Who's waiting? NHS waiting times depend on who you're looking at
2nd Jul 2014
"The Prime Minister appeared to suggest that the number of people waiting longer than 18 weeks for an operation had gone down since his reorganisation. I have the figures here. In April 2010, 20,662 people waited longer than 18 weeks. In April 2014, the figure was 29,417. The number has gone up. Do you not think, Mr Speaker, that the Prime Minister might correct the record before he leaves the Chamber?" — Andy Burnham
"The numbers waiting longer than 18, 26 and 52 weeks to start treatment are lower than they were at any time under the last Government. Those are the facts. The Opposition were caught out with dodgy statistics yesterday, and I think that they have just done it again." — David Cameron
In a point of order following today's Prime Minister's Questions, Andy Burnham and David Cameron seemed to disagree about what the figures show on NHS waiting times.
So who's right?
It depends on whether we're talking about those patients who began treatment in April, or about those who were still waiting at the end of that month. We've chosen to focus on the 18 week part of the Prime Minister's claim.
Of patients beginning treatment involving admission to hospital in April 2014, a greater number had been waiting for over 18 weeks than at the same point in 2010. This is the group Andy Burnham was referring to.
But of those still on the waiting list for treatment at the end of April — including people who won't be admitted to hospital - fewer had been waiting for over 18 weeks in 2014 than in 2010. This is the group the Prime Minister was referring to.
The two trends are consistent - as greater numbers of those who've been waiting over 18 weeks are treated, fewer will remain on the waiting list.
In April more of the patients who began 'admitted' treatment had waited over 18 weeks
In April 2014, 295,489 people began treatment which involved being admitted to hospital after being referred by their GP. Of these, 90% had been waiting for 18 weeks or less. That left 29,417 patients who'd been waiting for longer.
In April 2010, the equivalent figure was 22,774. Mr Burnham's figure of 20,662 actually applies to the month after, May 2010. This level of variation month-on-month isn't unusual — there are always seasonal fluctuations on the number of waiting patients, meaning that the most useful comparison is from April 2010 to April 2014.
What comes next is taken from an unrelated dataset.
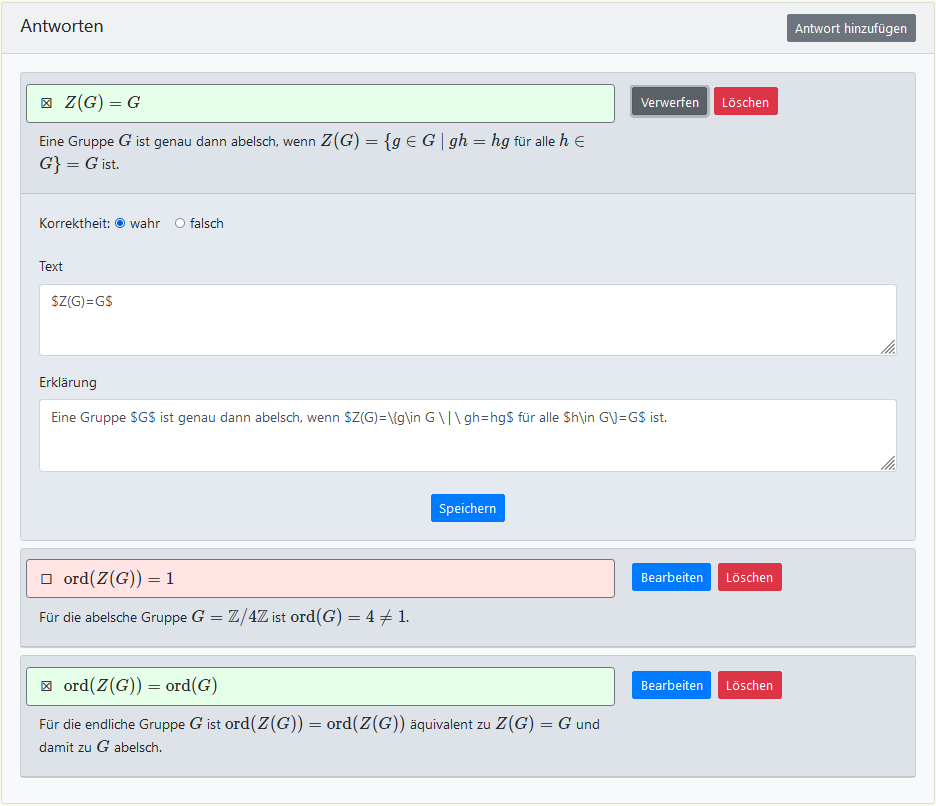Screen dimensions: 936x806
Task: Edit the ord(Z(G))=1 answer
Action: (671, 577)
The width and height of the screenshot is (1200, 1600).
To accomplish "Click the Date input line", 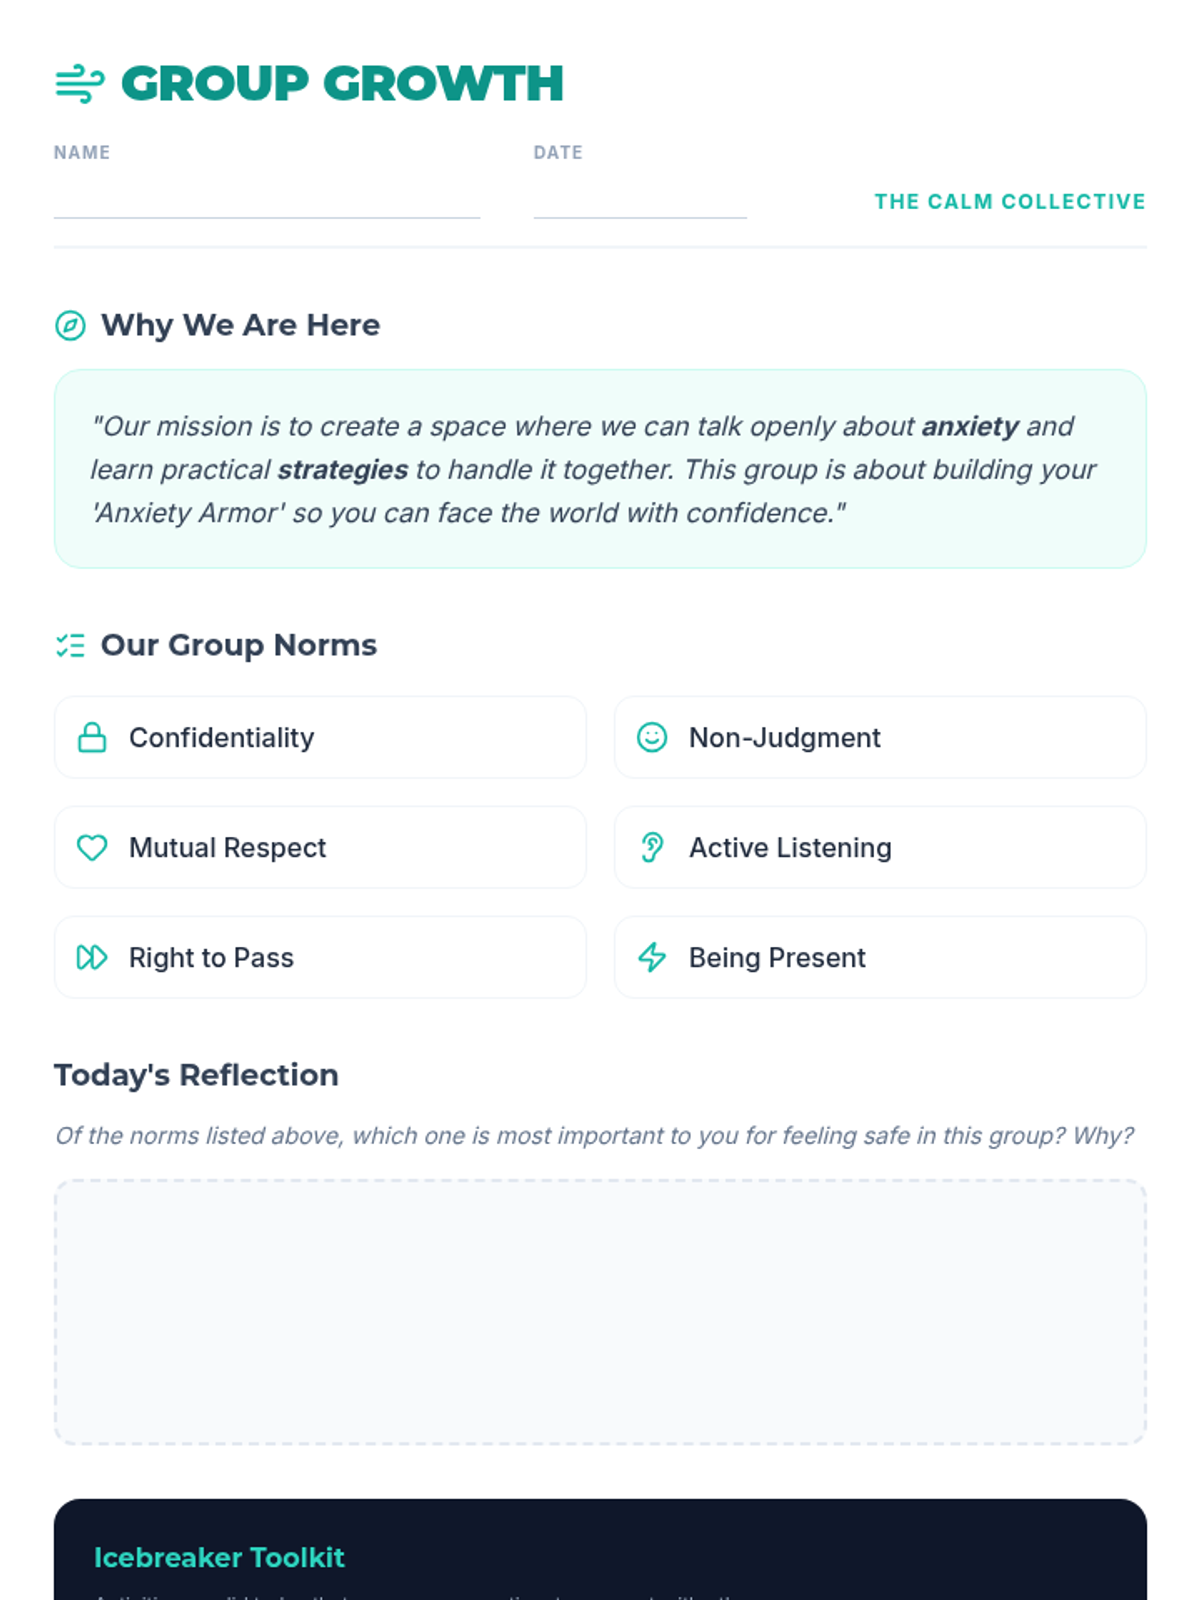I will [640, 200].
Our graph will be slightly less accurate than the figures used by Mr Burnham as it uses published time series data which uses the total number of patients, and for some of these the time they had been waiting was not recorded. In April 2014 there were 485 such patients, about 0.2% of the total.
But there were fewer patients still waiting who had waited 18 weeks or more
The same time series data also contains information on how long those who were still waiting at the end of each month had been waiting at that point. These are people who are still in the queue for treatment.
At the end of April 2010, of the 2.5 million patients on the waiting list, 218,000 had been waiting for over 18 weeks. In April 2014, of around 3 million in the queue the number was 187,000.
The current number is lower than at any point between August 2007 — when the data was first published — and April 2010.
The same caveat applies to these figures, and graph, as to the first graph; they don't take into account the patients for whom waiting times are not known.
We've corrected the source given at the foot of the graphs to make clear the data comes from NHS England. Originally they incorrectly attributed the data to the HSCIC.